By Nicholas Stix
Insight on the News
October 12, 1998
What if they had a riot, and no one came? On September 5 in Harlem, black Islamic radical Khalid Muhammad sought to incite a riot on the occasion of the “Million Youth March,” which he organized and led.
Muhammad, you may recall, is the man Minister Louis Farrakhan threw out of the Nation of Islam for being too radical. Among other directives, Muhammad told marchers, “And if you don’t have a gun, every one of them [New York City cops] has one gun, two guns, three guns. In self-defense, if they attack you, take their guns from them and use their guns on them. Don’t let nobody be arrested.”

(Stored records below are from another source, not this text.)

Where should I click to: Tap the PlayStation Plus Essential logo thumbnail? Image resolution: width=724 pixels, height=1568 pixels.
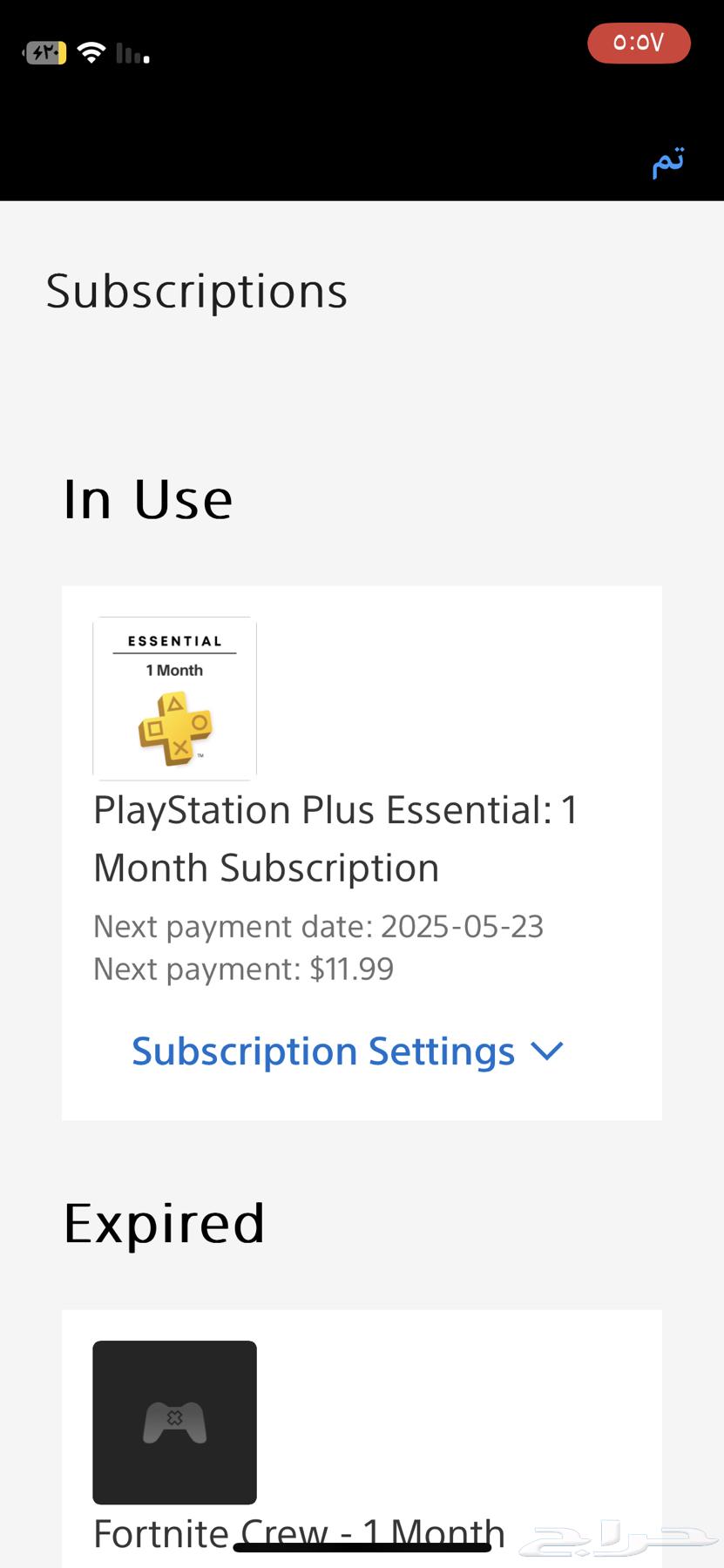174,699
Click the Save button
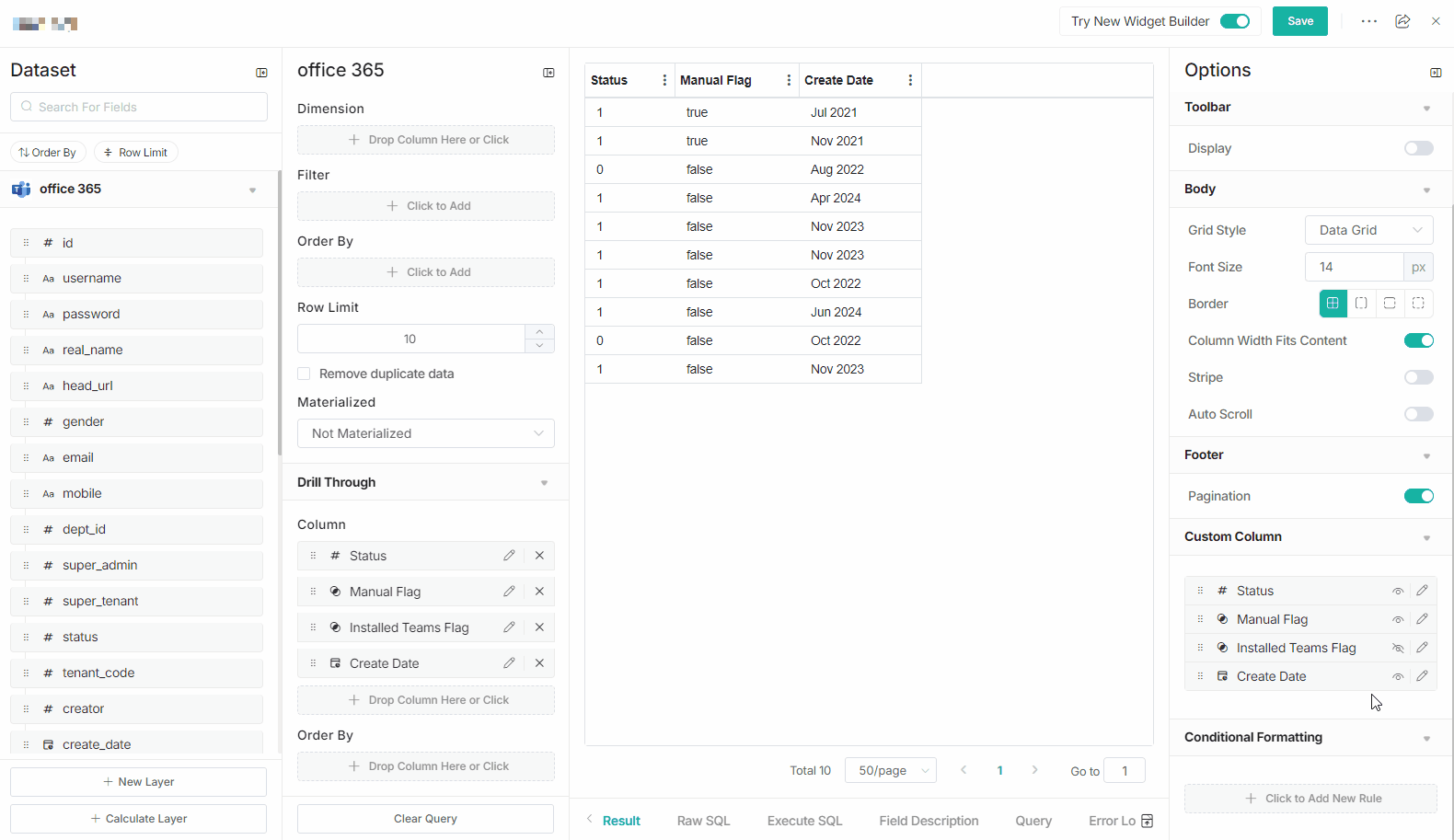 1299,21
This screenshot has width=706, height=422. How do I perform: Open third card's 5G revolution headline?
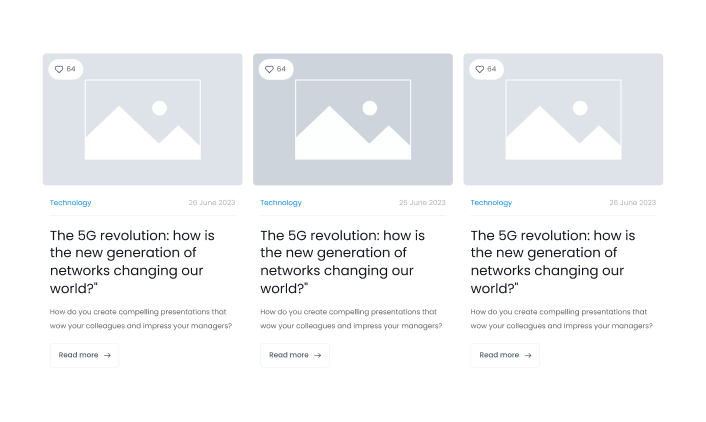click(552, 262)
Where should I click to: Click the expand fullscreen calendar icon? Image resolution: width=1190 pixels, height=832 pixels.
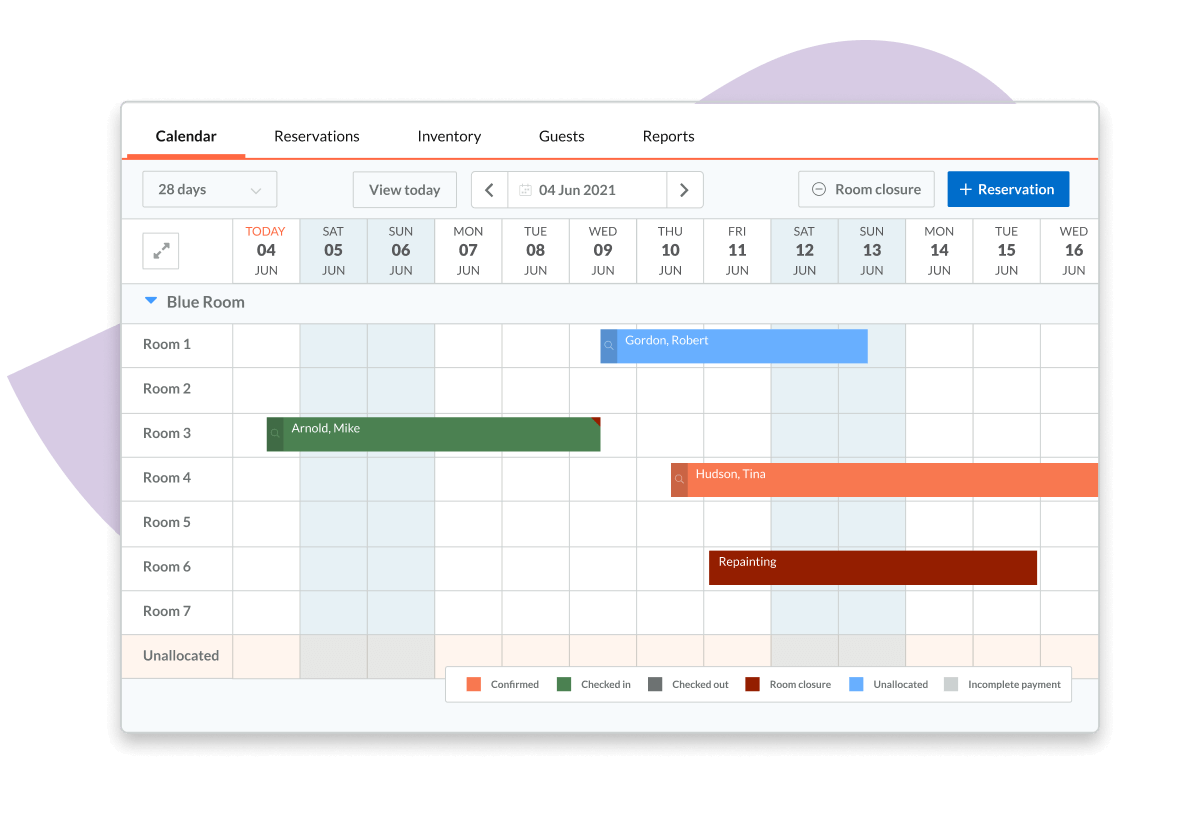pyautogui.click(x=161, y=252)
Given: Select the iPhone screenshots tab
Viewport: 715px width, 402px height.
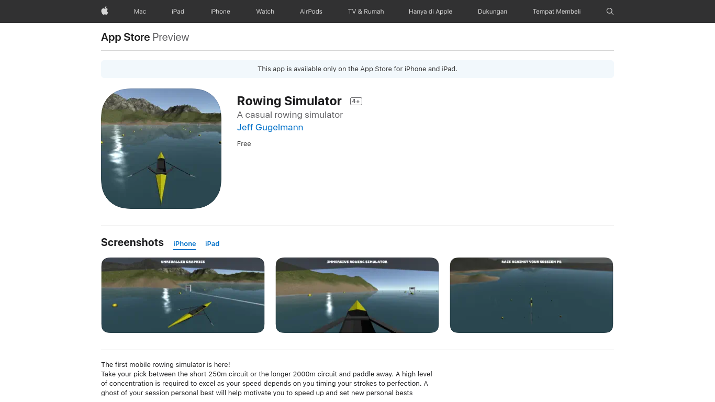Looking at the screenshot, I should pyautogui.click(x=185, y=244).
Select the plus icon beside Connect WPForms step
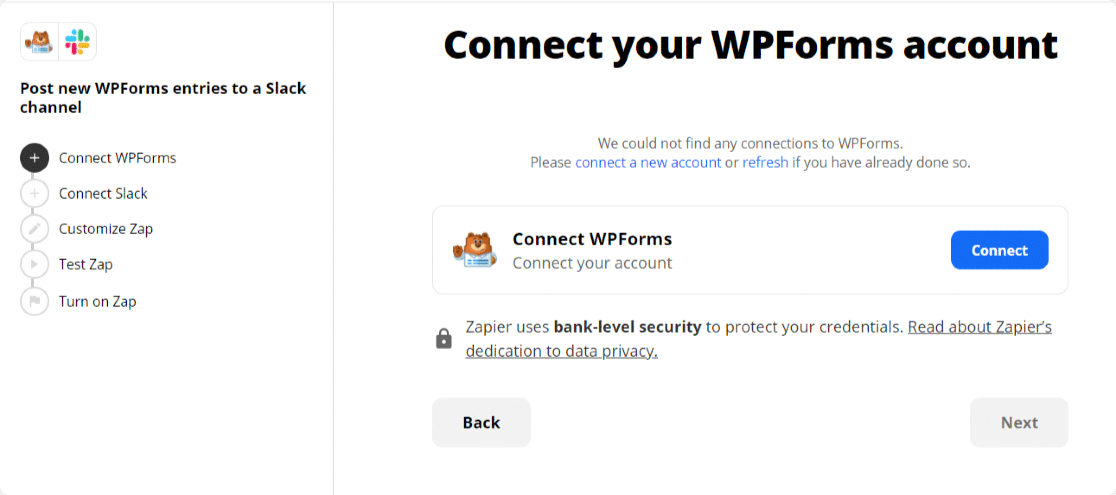The image size is (1116, 495). [34, 158]
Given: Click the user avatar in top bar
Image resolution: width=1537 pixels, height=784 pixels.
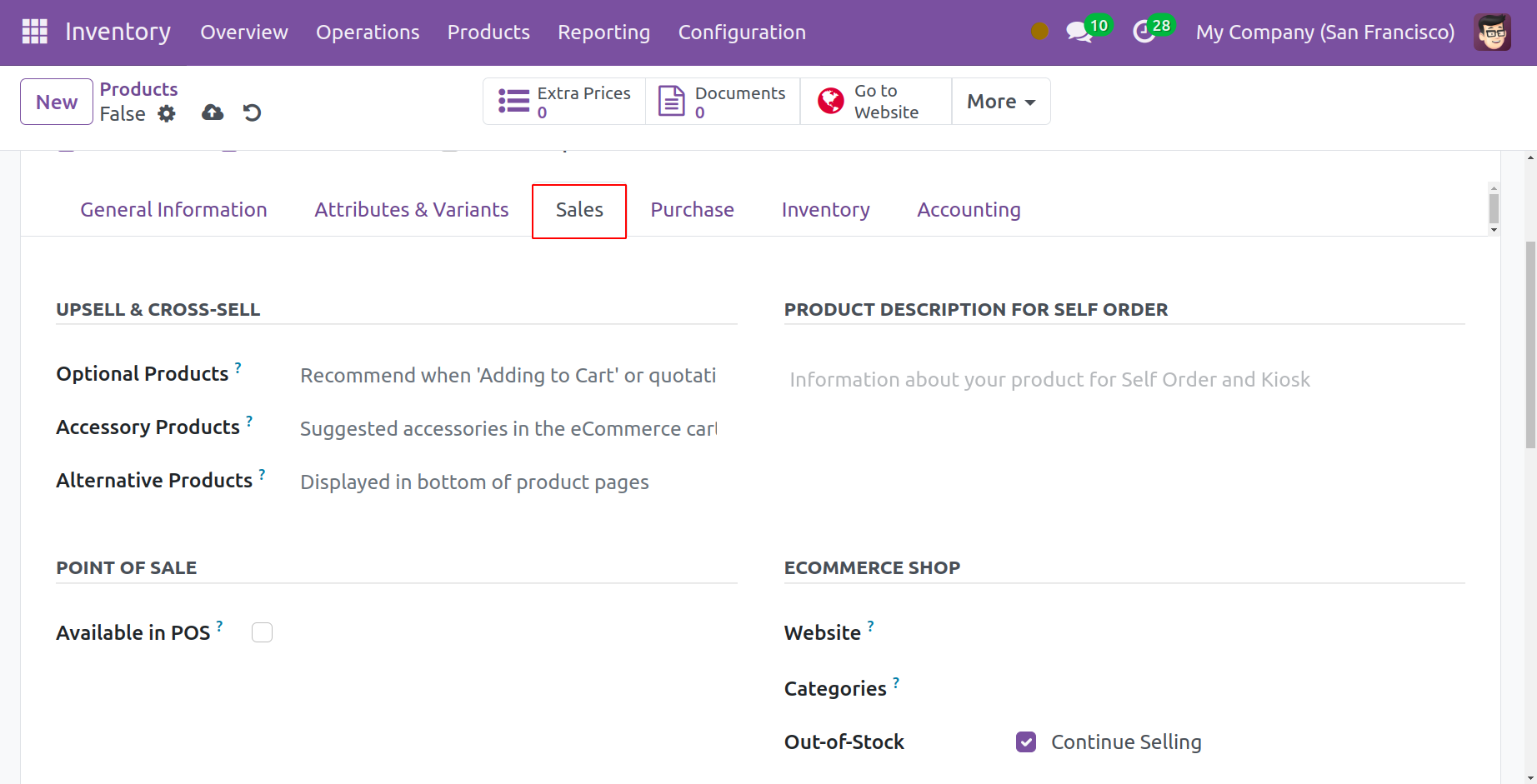Looking at the screenshot, I should pyautogui.click(x=1491, y=32).
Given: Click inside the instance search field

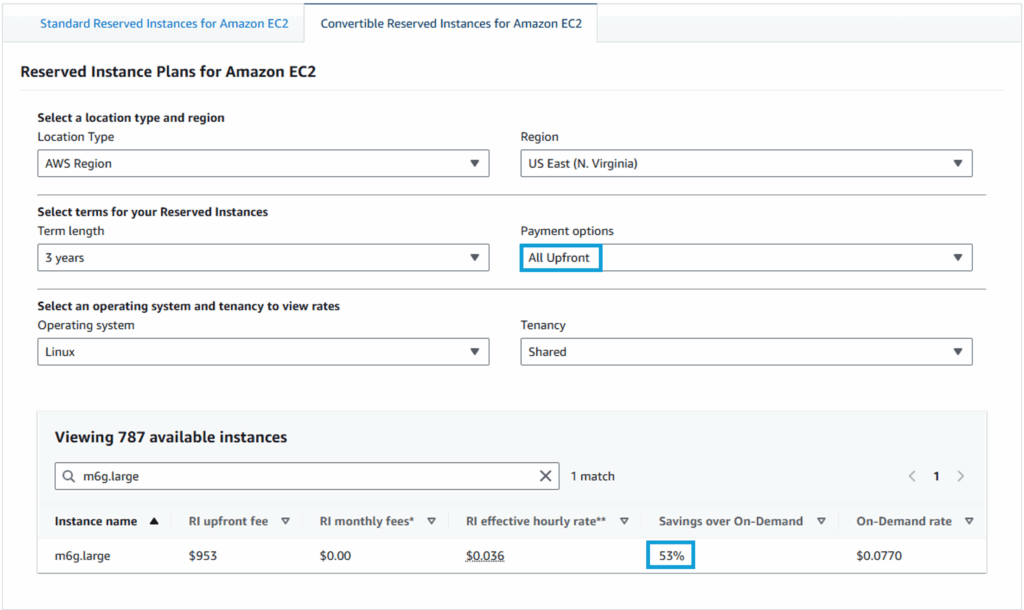Looking at the screenshot, I should 300,477.
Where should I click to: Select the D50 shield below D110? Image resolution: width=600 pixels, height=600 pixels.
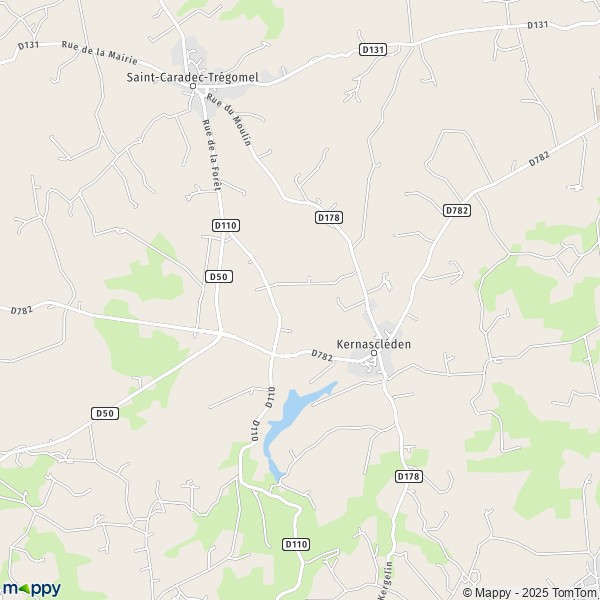(219, 277)
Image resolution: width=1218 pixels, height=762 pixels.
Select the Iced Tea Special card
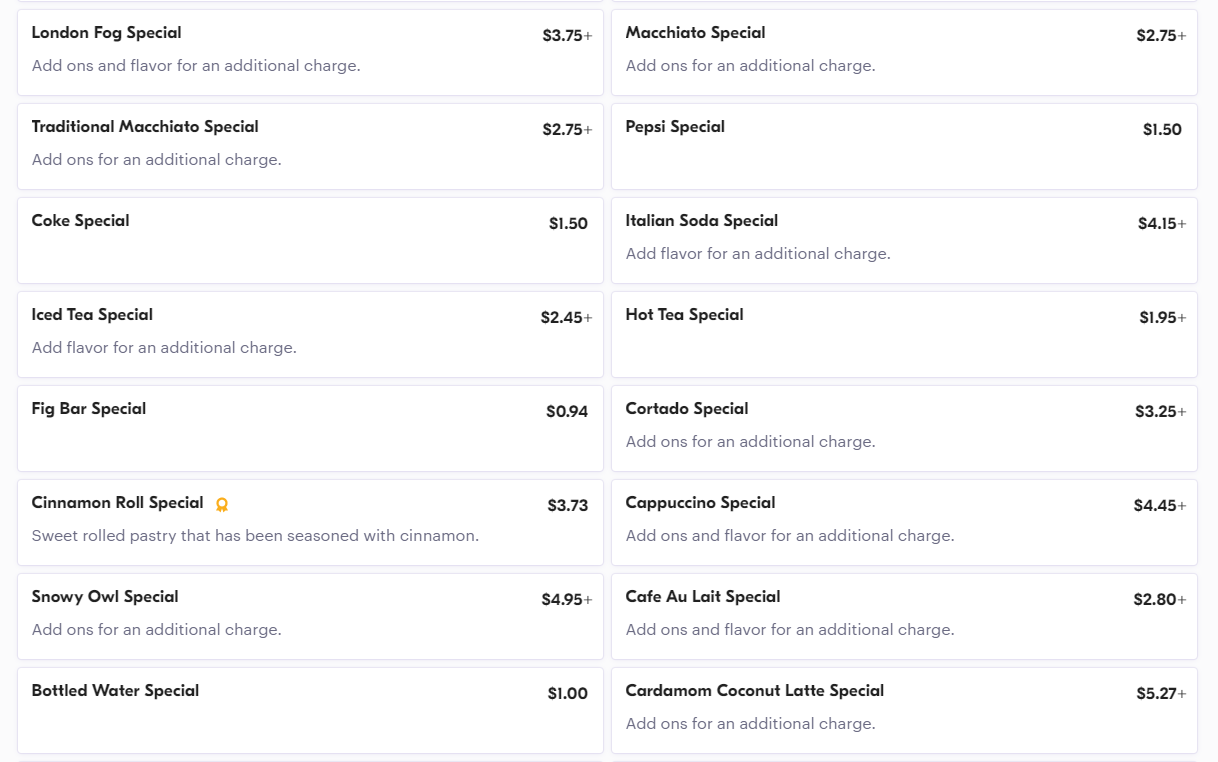click(310, 334)
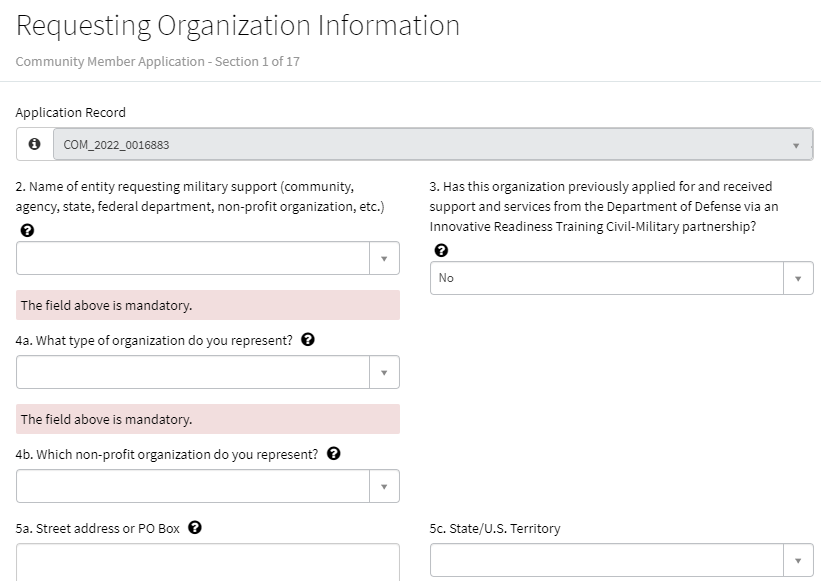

A few hours later, however, it was apparent that Muhammad is not Stokely Carmichael and this was no sixties-era venue. Following Muhammad’s orders, a few of the 6,000 participants did indeed attack police with steel railings. Although 15 police officers were wounded (many were pelted with stones and bottles), only one marcher was arrested. Minutes after the march officially shut down, you’d never know that these same police had just averted a bloodbath. In fact, outside of New York, the march was largely a non-event, due partly to Muhammad’s inept organizing but more directly because of Mayor Rudy Giuliani’s mental toughness.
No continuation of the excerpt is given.